Ronald Stacey King (born January 29, 1967) is an American sports announcer and retired National Basketball Association (NBA) center who won three consecutive championships with the Chicago Bulls from 1991 to 1993. King is currently a co-lead color commentator for Chicago Bulls television broadcasts.

NBA career (1989–1999)
After a stand-out career at the University of Oklahoma, King was selected by the Bulls in the 1989 NBA draft with the sixth pick. He was projected by many as a number one pick candidate heading into draft night, but slipped. He was one of three first-round picks by the Bulls in that draft (the other two were B. J. Armstrong and Jeff Sanders).  He played four and a half seasons in Chicago before being traded during the 1993–94 campaign to the Minnesota Timberwolves in exchange for 7'2" Australian-born center Luc Longley. He was last active in the NBA during the 1996–97 season while playing a handful of games for both the Dallas Mavericks and Boston Celtics.

Post NBA career

Coaching (2001–2003)
King was named the head coach of the CBA's Rockford Lightning in 2001. The team reached the CBA championship game in 2002 with King as coach.

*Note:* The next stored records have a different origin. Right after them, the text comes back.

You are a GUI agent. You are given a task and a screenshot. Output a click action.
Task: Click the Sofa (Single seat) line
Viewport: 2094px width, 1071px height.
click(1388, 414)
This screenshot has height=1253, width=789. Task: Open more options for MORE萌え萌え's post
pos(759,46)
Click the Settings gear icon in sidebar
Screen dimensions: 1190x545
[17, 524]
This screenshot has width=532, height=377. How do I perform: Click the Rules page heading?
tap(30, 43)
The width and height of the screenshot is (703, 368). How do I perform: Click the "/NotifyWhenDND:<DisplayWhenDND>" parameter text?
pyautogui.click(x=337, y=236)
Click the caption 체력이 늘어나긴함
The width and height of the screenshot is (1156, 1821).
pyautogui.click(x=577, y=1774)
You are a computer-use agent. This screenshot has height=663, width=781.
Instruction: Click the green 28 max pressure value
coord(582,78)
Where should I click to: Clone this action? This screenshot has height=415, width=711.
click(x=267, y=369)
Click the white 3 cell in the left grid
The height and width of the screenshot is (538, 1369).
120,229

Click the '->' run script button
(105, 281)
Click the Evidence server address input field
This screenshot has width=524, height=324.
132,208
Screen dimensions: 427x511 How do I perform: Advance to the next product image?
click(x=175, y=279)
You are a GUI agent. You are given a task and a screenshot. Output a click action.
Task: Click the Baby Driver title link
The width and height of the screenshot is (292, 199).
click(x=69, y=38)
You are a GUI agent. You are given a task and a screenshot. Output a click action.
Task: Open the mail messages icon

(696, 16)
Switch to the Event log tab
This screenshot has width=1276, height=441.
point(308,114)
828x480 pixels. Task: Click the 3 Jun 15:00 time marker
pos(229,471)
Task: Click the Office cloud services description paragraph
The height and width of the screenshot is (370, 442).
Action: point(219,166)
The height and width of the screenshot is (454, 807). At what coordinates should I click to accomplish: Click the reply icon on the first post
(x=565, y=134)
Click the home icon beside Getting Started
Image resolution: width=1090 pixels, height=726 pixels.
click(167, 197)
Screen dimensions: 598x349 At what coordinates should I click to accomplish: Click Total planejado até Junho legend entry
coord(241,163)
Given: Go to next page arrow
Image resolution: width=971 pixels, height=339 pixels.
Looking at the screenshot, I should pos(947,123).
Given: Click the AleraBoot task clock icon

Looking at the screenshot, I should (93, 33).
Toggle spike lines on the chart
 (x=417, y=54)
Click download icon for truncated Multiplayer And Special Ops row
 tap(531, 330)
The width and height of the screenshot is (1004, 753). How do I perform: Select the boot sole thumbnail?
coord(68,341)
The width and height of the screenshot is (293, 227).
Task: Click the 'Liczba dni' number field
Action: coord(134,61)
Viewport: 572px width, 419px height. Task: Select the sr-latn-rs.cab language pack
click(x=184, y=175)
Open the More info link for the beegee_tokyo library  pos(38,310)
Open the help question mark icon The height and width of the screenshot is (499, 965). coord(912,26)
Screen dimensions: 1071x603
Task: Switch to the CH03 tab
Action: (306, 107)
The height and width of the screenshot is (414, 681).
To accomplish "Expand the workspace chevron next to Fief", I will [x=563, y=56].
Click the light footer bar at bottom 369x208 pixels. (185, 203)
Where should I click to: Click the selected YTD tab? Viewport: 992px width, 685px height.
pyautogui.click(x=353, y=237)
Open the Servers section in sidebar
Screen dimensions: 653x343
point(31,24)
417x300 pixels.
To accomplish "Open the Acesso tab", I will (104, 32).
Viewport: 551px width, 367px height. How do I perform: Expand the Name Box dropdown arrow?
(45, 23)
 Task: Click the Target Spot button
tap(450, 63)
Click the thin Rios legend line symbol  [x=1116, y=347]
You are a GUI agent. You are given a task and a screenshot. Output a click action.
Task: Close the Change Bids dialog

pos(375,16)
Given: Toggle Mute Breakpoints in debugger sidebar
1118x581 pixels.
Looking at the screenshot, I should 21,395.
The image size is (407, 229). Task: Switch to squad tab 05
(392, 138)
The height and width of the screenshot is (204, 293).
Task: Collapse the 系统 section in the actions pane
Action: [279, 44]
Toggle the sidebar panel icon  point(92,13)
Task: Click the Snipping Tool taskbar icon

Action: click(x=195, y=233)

TV commentary (2006–present)
King began his career with CSN Chicago as a studio analyst for pre- and post-game shows for the Chicago Bulls. He filled in as a third commentator during the 2006 playoffs joining Johnny "Red" Kerr and Tom Dore. He was permanently added during the 2007 season. In 2008, Tom Dore was replaced by Neil Funk and Kerr's duties were significantly reduced, leading King to become the lead color commentator for the Bulls alongside Neil Funk. King is currently working as a color commentator for Chicago Bulls television broadcasts on NBC Sports Chicago.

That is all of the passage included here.